10. A biosynthetic production method for cannabigerol, comprising cultivating a recombinant microorganism according to claim 1 in a feedstock comprising a carbon source, optionally glycerol or a fatty acid (or mixture of fatty acid species), under growth conditions that promote production of cannabigerolic acid, followed by converting the cannabigerolic acid to cannabigerol by decarboxylation, optionally non-enzymatic decarboxylation, optionally heat, and optionally then recovering the cannabigerol so produced.

11. A biosynthetic production method for cannabidiolic acid, comprising cultivating a recombinant microorganism according to claim 1 in a feedstock comprising a carbon source, optionally glycerol or a fatty acid (or mixture of fatty acid species), under growth conditions that promote production of cannabidiolic acid.

12. A biosynthetic production method for cannabidiol, comprising cultivating a recombinant microorganism according to claim 1 in a feedstock comprising a carbon source, optionally glycerol or a fatty acid (or mixture of fatty acid species), under growth conditions that promote production of cannabidiolic acid, followed by converting the cannabidiolic acid to cannabidiol by decarboxylation, optionally non-enzymatic decarboxylation, optionally heat, and optionally then recovering the cannabidiol so produced.

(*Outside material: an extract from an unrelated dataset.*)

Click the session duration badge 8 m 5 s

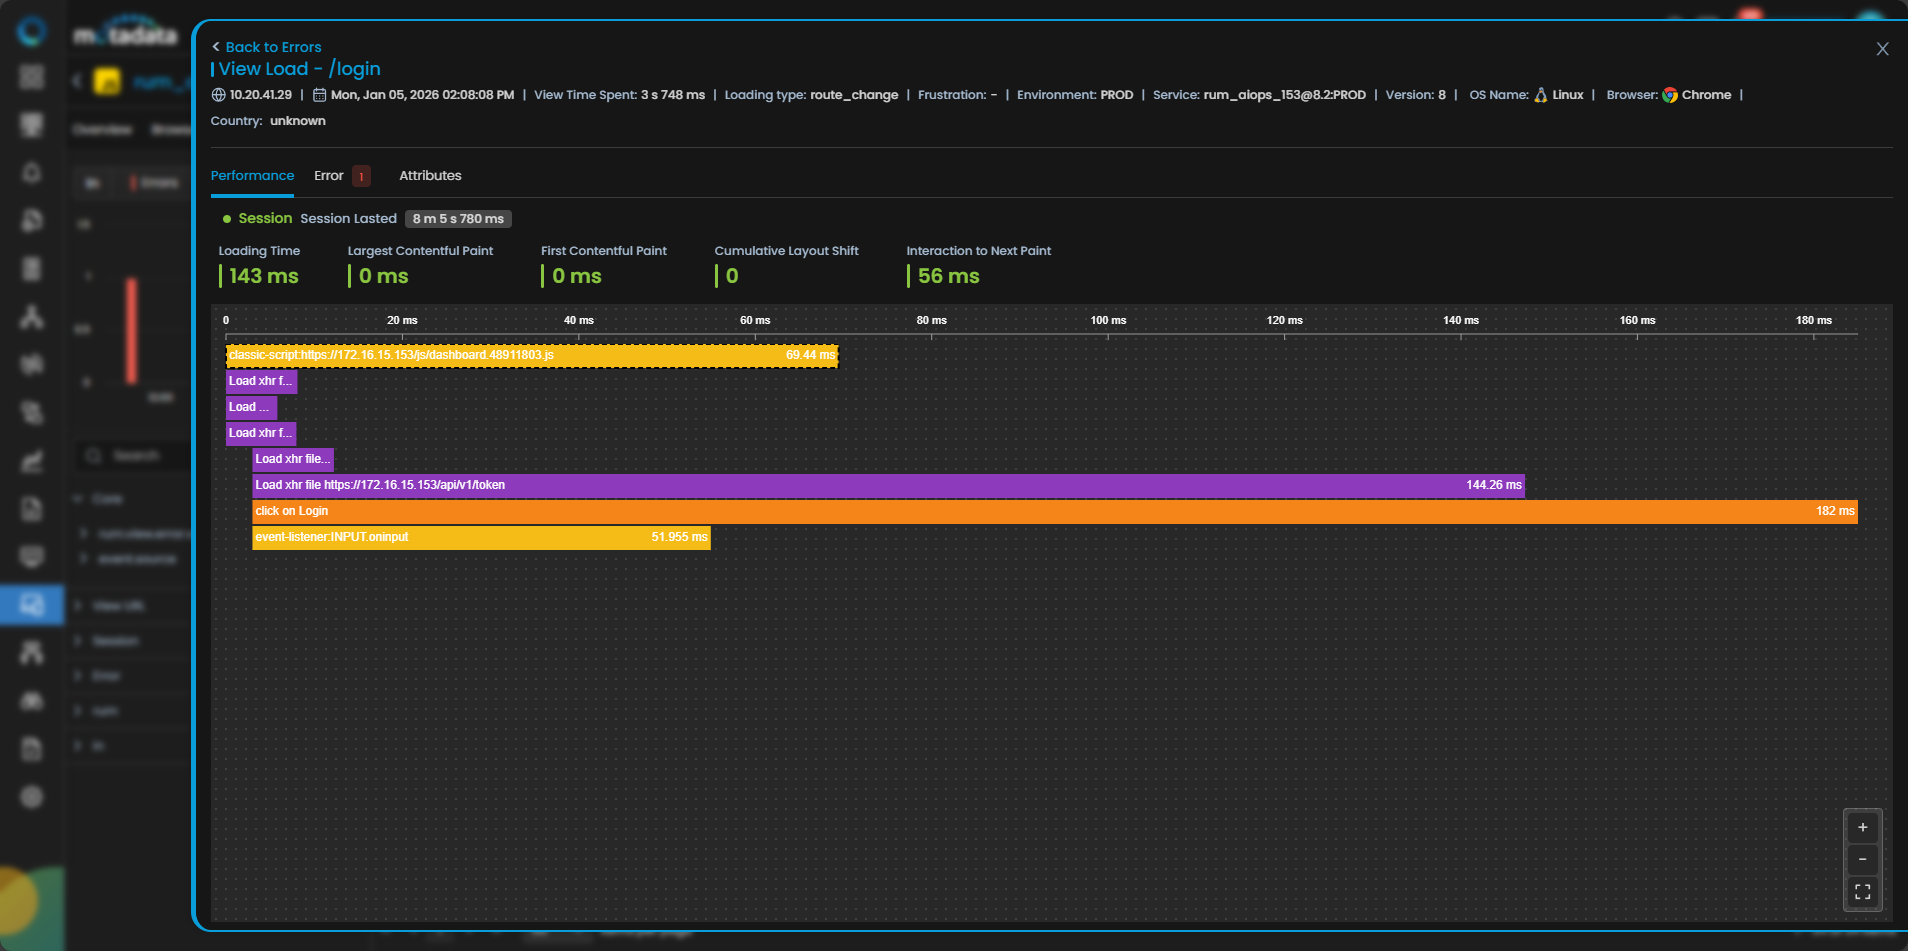tap(458, 219)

13. A biosynthetic production method for cannabichromenic acid, comprising cultivating a recombinant microorganism according to claim 1 in a feedstock comprising a carbon source, optionally glycerol or a fatty acid (or mixture of fatty acid species), under growth conditions that promote production of cannabichromenic acid.

14. A biosynthetic production method for cannabichromene, comprising cultivating a recombinant microorganism according to claim 1 in a feedstock comprising a carbon source, optionally glycerol or a fatty acid (or mixture of fatty acid species), under growth conditions that promote production of cannabichromenic acid, followed by converting the cannabichromenic acid to cannabichromene by decarboxylation, optionally non-enzymatic decarboxylation, optionally heat, and optionally then recovering the cannabichromene so produced.

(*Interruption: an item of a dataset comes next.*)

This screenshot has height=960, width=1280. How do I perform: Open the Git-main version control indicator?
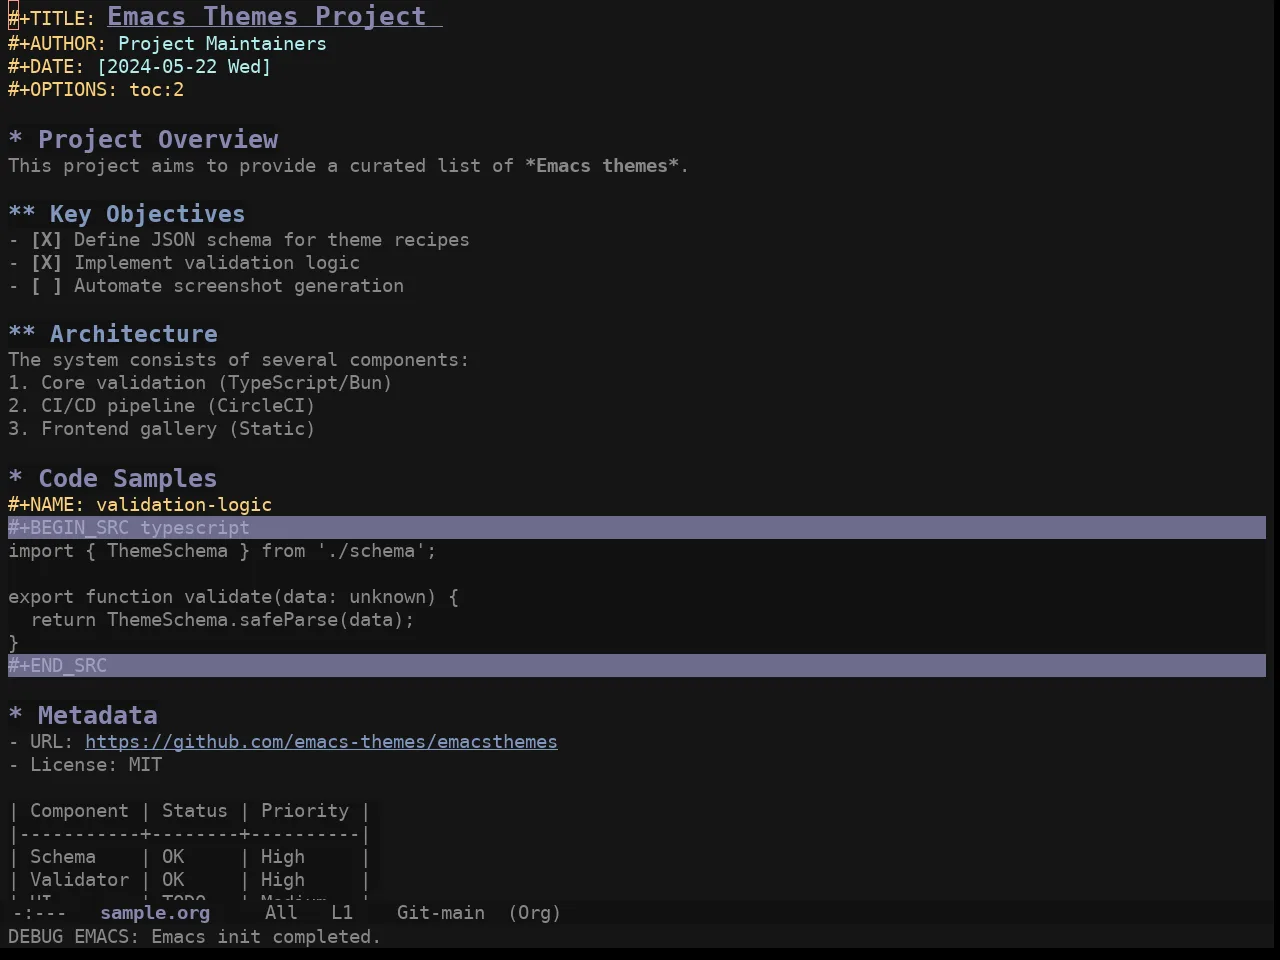(441, 913)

15. A biosynthetic production method for tetrahydrocannabinolic acid, comprising cultivating a recombinant microorganism according to claim 1 in a feedstock comprising a carbon source, optionally glycerol or a fatty acid (or mixture of fatty acid species), under growth conditions that promote production of tetrahydrocannabinolic acid.

16. A biosynthetic production method for tetrahydrocannabinol, comprising cultivating a recombinant microorganism according to claim 1 in a feedstock comprising a carbon source, optionally glycerol or a fatty acid (or mixture of fatty acid species), under growth conditions that promote production of tetrahydrocannabinolic acid, followed by converting the tetrahydrocannabinolic acid to tetrahydrocannabinol by decarboxylation, optionally non-enzymatic decarboxylation, optionally heat, and optionally then recovering the tetrahydrocannabinol so produced.

17. A method according to claim 7 wherein the yield of the cannabinoid acid or cannabinoid is about 0.001 g/L to about 100 g/L.

18. A method according to claim 7 wherein the feedstock comprises one or more fatty acid species.

19. A method according to claim 7 wherein the cannabinoid acid or cannabinoid is recovered from growth medium.